1 My heart is stirred by a noble theme
as I recite my verses for the king;
my tongue is the pen of a skilful writer.
2 You are the most excellent of men
and your lips have been anointed with grace,
since God has blessed you for ever.
3 Gird your sword on your side, you mighty one;
clothe yourself with splendour and majesty.
4 In your majesty ride forth victoriously
in the cause of truth, humility and justice;
let your right hand achieve awesome deeds.
5 Let your sharp arrows pierce the hearts of the king’s enemies;
let the nations fall beneath your feet.
6 Your throne, O God, will last for ever and ever;
a sceptre of justice will be the sceptre of your kingdom.
7 You love righteousness and hate wickedness;
therefore God, your God, has set you above your companions
by anointing you with the oil of joy.
8 All your robes are fragrant with myrrh and aloes and cassia;
from palaces adorned with ivory
the music of the strings makes you glad.
9 Daughters of kings are among your honoured women;
at your right hand is the royal bride in gold of Ophir.
– Psalm 45 (read more)
I have to confess that I gave the royal wedding a miss. While Harry and Meghan were saying vows and exchanging rings I was enjoying hassle-free shopping in a local supermarket.
I did however read an interview with the Archbishop of Canterbury in which he confessed how nervous he was, afraid of getting his words wrong or dropping the ring. A royal wedding is a big gig and I dare say the composer of this wedding song would have shared the Archbishop’s anxiety, even if in his day millions worldwide weren’t watching the whole event on television.
For the cynical, this Psalm can be read as the sycophantic jottings of a court musician. For the less cynical it can be seen as a joyous celebration of human love. At another level it is impossible for followers of Jesus to read these words and not think of Christ.
Israel had an ambiguous relationship with kingship – prophets warned against it but God’s people insisted on it and suffered the consequences. At best the king was God’s earthly representative, entrusted with looking after his people and leading by example. Sadly, the only example given by most of the kings of Israel and Judah was a negative one!
Out of the disappointment with human rulers however came a belief that God would send an ideal king, a Messiah, to establish his rule on earth.

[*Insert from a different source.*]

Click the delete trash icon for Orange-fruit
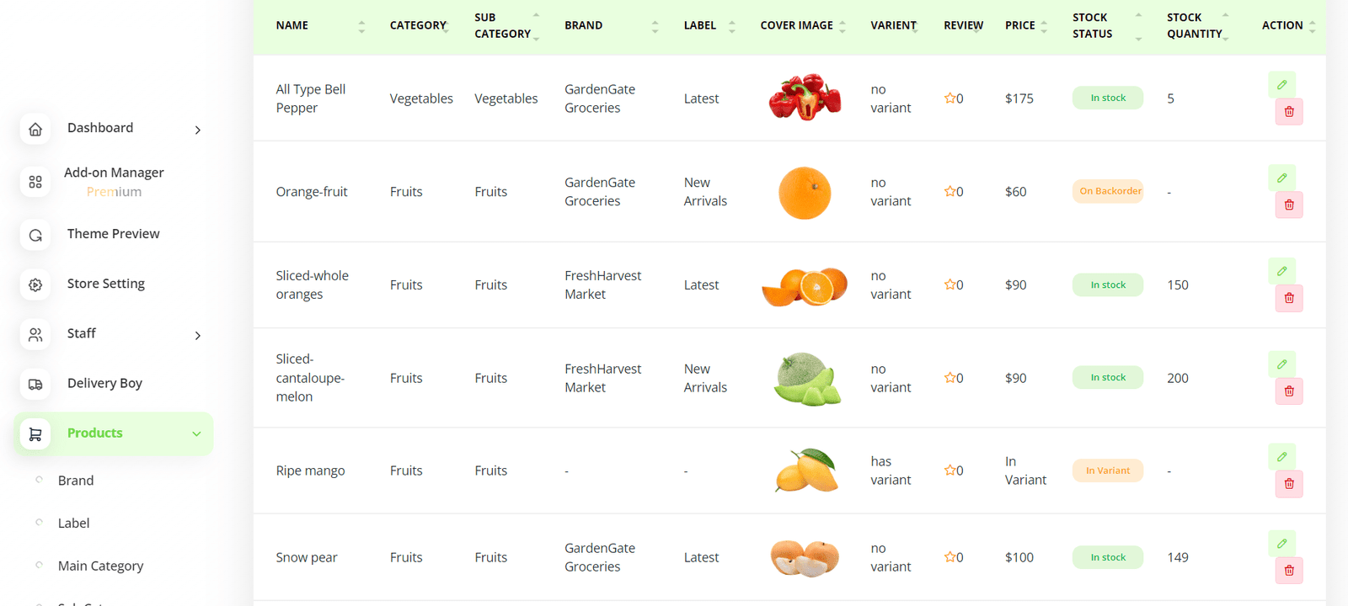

It is easy to understand why early Christians would have seen in this Psalm a picture of Jesus. He is the everlasting king (v. 6), the most excellent of men (v. 2), who has defeated the forces of evil and in whom the kingly rule of God has drawn near.
King Jesus also has a bride. In Revelation John writes, ‘I saw the Holy City, the new Jerusalem, coming down out of heaven from God, prepared and ready, like a bride dressed to meet her husband’ (Revelation 21:2). Paul uses similar language comparing the people of God to Christ’s bride (Ephesians 5:25–32), John the Baptist described his cousin as the bridegroom (John 3:29).
Marriage meant leaving behind an old set of loyalties in favour of the new relationship. Just as the bride was to ‘forget’ her father’s house (v. 10) so we are to ‘forget’ our former loyalties and make pleasing Christ our goal, as he is our Lord. Verses 10–15 are a reminder that one day we shall see him face to face and on that day, we shall be beautiful and glorious, radiant in splendour. I would be surprised if many of us feel that way too often but that is God’s intention and his Spirit is at work in us to change us ‘from glory unto glory’ (2 Corinthians 3:18), getting rid of the ugly sin side of our lives and making us more like him (1 John 3:2).
The final verses turn back to the King-groom. At one level the climax of this wedding song is simply wishing a happy and successful marriage, the sort of thing we would wish for any couple but, read with Christ in mind, these verses remind us of God’s desire to bring many sons (and daughters) to glory (Hebrews 2:10,13). It is also a reminder that we will reign on earth with our Lord (v. 16), not bossing anyone about but nurturing the earth and caring for one another as God intended from the start. That is ‘the Big Day’ we can all look forward, a marriage truly made in heaven and one that will be celebrated forever (v. 17)!